FeatInsight: An Online ML Feature Management System on 4Paradigm Sage-Studio Platform
Xin Tong, Xuanhe Zhou, Bingsheng He, Guoliang Li, Zirui Tang, Wei Zhou, Fan Wu, Mian Lu, Yuqiang Chen
TL;DR
FeatInsight delivers an end-to-end online ML feature management solution that unifies feature design, storage, computation, verification, and lineage on 4Paradigm's Sage Studio, powered by OpenMLDB. It tackles high-dimensional, interdependent feature spaces and fast-changing data through a visual SQL design interface, feature views for lineage, unified offline/online computation with consistency checks, and compact time-series data management with lock-free structures. The system has been deployed in numerous real-world scenarios, supporting up to a trillion-dimensional feature space and millisecond-level updates, and demonstrates substantial gains in deployment speed and query latency (e.g., sub-20 ms online feature computation with high recall).

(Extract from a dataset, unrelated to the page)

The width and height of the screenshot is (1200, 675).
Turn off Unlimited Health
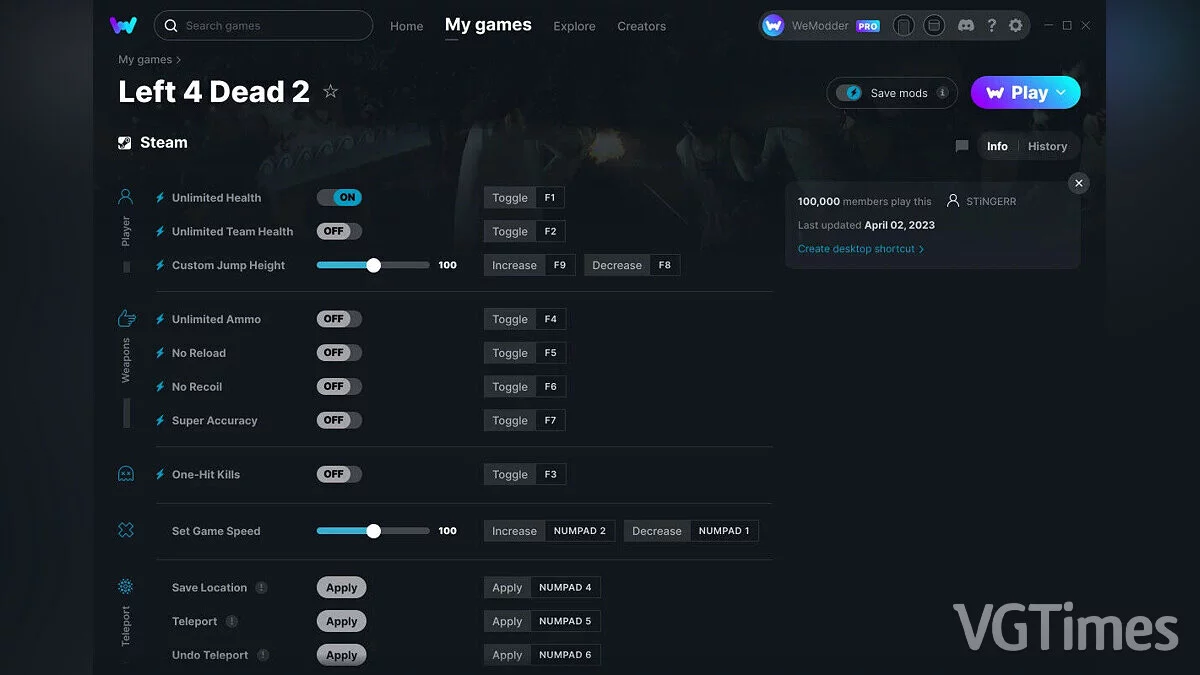pyautogui.click(x=339, y=197)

These capabilities enable rapid feature design-to-deployment cycles and robust real-time feature services for applications like online product recommendation and fraud detection, delivering practical impact in latency-constrained ML workloads.
Abstract
Feature management is essential for many online machine learning applications and can often become the performance bottleneck (e.g., taking up to 70% of the overall latency in sales prediction service). Improper feature configurations (e.g., introducing too many irrelevant features) can severely undermine the model's generalization capabilities. However, managing online ML features is challenging due to (1) large-scale, complex raw data (e.g., the 2018 PHM dataset contains 17 tables and dozens to hundreds of columns), (2) the need for high-performance, consistent computation of interdependent features with complex patterns, and (3) the requirement for rapid updates and deployments to accommodate real-time data changes. In this demo, we present FeatInsight, a system that supports the entire feature lifecycle, including feature design, storage, visualization, computation, verification, and lineage management. FeatInsight (with OpenMLDB as the execution engine) has been deployed in over 100 real-world scenarios on 4Paradigm's Sage Studio platform, handling up to a trillion-dimensional feature space and enabling millisecond-level feature updates. We demonstrate how FeatInsight enhances feature design efficiency (e.g., for online product recommendation) and improve feature computation performance (e.g., for online fraud detection). The code is available at https://github.com/4paradigm/FeatInsight.